Sincèrement, ce genre de chose ne me fait pas froid dans le dos, là encore aucune identification possible pour moi, ni fils ni père ni quelque de mes proches n'aura jamais l'opportunité de m'appeler d'un avion Boston-Los Angeles en perdition. Je ne fais pas partie de la bien nommée "jet-set". Il est intéressant de voir le contraste entre la "réponse" à Monette, certes mal construite, mais "distanciée", et cette émotivité réelle : ç'aurait pu être mon fils, ç'aurait pu être moi…

Partant de là, ces braves gens ne peuvent entendre l'interrogation de Monette ; ils n'essaient pas de louvoyer, d'éviter de répondre, ils n'arrivent tout simplement pas à la comprendre.

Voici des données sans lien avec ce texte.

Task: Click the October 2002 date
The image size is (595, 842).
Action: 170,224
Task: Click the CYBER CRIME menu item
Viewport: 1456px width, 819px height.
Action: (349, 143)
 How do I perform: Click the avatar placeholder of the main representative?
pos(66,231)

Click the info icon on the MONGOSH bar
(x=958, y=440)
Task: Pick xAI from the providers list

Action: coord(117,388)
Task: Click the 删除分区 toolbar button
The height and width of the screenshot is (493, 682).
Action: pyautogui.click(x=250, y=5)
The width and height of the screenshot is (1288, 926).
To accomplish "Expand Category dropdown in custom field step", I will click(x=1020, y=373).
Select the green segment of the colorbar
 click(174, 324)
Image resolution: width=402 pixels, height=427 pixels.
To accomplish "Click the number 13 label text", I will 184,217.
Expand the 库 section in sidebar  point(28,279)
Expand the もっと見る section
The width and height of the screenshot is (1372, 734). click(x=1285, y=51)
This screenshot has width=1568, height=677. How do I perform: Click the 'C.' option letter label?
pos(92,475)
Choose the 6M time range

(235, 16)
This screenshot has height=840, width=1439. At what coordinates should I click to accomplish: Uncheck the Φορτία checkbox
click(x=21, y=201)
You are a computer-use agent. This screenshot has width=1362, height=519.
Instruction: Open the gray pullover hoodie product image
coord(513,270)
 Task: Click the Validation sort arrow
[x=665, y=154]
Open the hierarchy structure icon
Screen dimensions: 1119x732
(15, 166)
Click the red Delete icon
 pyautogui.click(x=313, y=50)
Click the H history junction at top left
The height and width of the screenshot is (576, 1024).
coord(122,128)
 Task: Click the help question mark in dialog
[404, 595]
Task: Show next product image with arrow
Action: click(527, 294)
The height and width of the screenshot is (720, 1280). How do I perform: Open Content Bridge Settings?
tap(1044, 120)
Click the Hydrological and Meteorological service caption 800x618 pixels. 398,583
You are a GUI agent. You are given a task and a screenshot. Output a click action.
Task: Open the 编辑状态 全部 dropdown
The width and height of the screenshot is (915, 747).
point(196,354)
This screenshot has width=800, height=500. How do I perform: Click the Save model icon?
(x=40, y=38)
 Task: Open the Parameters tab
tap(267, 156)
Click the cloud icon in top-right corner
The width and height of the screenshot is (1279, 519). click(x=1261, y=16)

Pour eux, il est impossible de ne pas s'identifier. Denis Jeanbar et Jean-Luc Hesse, par exemple, disent :

D. Jeanbar : "C'est vrai que je crois que c'est la première fois, que j'ai fait mon métier sans plaisir : c'est un événement à-la-fois considérable, qui annonce des… qui ouvre des perspectives terribles, et donc… il y a eu la réaction journalistique mais pas l'excitation, le plaisir journalistique à faire ce travail-là."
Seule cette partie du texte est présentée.